The board says AP courses are “aimed at enabling students to develop as independent thinkers and to draw their own conclusions.”

To be fair, the board’s actions related to the African American Studies course are as good a workshop in allowing students to draw their own conclusions as one might hope. Any reasonably bright AP student is likely to see this affair as a demonstration of abject cowardice.

Disgustingly, the College Board released the final curriculum on the first day of Black History Month, as though trawling for praise for its unflinching devotion to truth. The board took pains to deny that the alterations in the draft curriculum had anything to do with criticism from DeSantis, the National Review or the right wing generally.
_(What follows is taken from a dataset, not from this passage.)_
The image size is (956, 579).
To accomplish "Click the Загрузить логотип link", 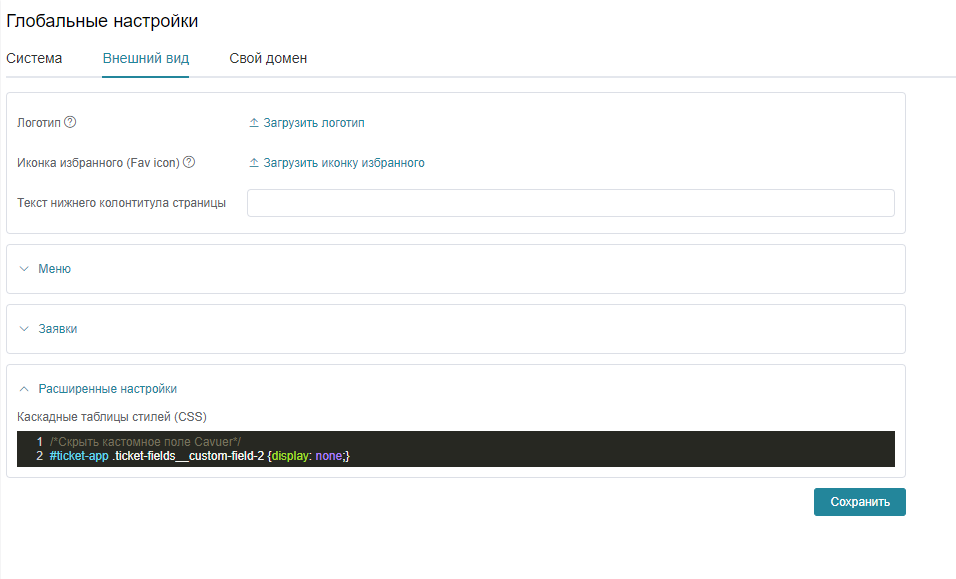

“No states or districts have seen the official framework that is released, much less provided feedback on it,” the board said. “This course has been shaped only by the input of experts and long-standing AP principles and practices.”

Raise your hand if you believe the College Board. Me neither.

The board said the final version had been completed in December. DeSantis issued his rejection of the course on Jan. 19. But criticism of the course outline had been circulating in conservative quarters for months — the National Review’s attack, for instance, was published on Sept. 12.

A preliminary, unflinching examination of the differences between the draft and the final version can only raise suspicions that the College Board refashioned the African American studies course to assuage the conservatives.

State Senator Manny Diaz Jr. posted a tweet on January 20 listing the state’s concerns about the AP course.

As a template, let’s use the list of “concerns” issued by Diaz on Jan. 20.

Diaz complained about the inclusion in the draft curriculum of writers and social activists Kimberlé Crenshaw, Angela Davis, Roderick Ferguson, Leslie Kay Jones, bell hooks , and Robin D.G. Kelley. Every single one of them has been excised from the final version.

Diaz’s list objected to the treatment, or even inclusion, of topics including the reparation debate, movements such as Black Lives Matter, Black Queer studies and “intersectionality,” which places racism and discrimination in a broadly social context.

Those topics have all been downgraded from required topics to “sample project topics” — that is, optional topics that fall outside requirements and won’t appear on the AP test. Those topics, the curriculum says, “can be refined by states and districts.”

Here’s a safe bet: None of them will be taught in Florida schools.

DeSantis has made no secret of his determination to turn Florida education into a shallow pool redolent of white supremacy by avoiding any hint that American society and politics have been infused with racism and class discrimination.

The shame of the College Board’s rewriting of its AP course is that it effectively places DeSantis and his henchmen in the position of dictating educational standards to the rest of the country.

There was scant political pushback against DeSantis when he rejected the draft curriculum, other than a letter from Illinois Gov. JB Pritzker, a Democrat, warning the College Board that his state would “reject any curriculum modifications designed to appease extremists like the Florida Governor and his allies.”

Pritzker observed, properly, that “ignoring and censoring the accurate reporting of history will not change the realities of the country in which we live.” (Like DeSantis, Pritzker is being talked up as a potential presidential candidate in 2024.)

Now that the final curriculum has been published and its dilutions can be closely scrutinized, perhaps the scope of the College Board’s capitulation will become clearer.

But the College Board has already flunked this all-important test of character. As we’ve noted before, acts of cowardice in the face of DeSantis’ goonish bullying won’t appease him, but will only encourage him.

As he works to destroy the independence and quality of the Florida K-12 and university systems, parents elsewhere around the country can take perverse satisfaction in knowing that students will emerge from Florida schools without the skill to compete with their own kids in intelligent society.

But if institutions like the College Board continue to let DeSantis transmit his virus of ignorance beyond Florida’s borders, no one will be safe from the contagion.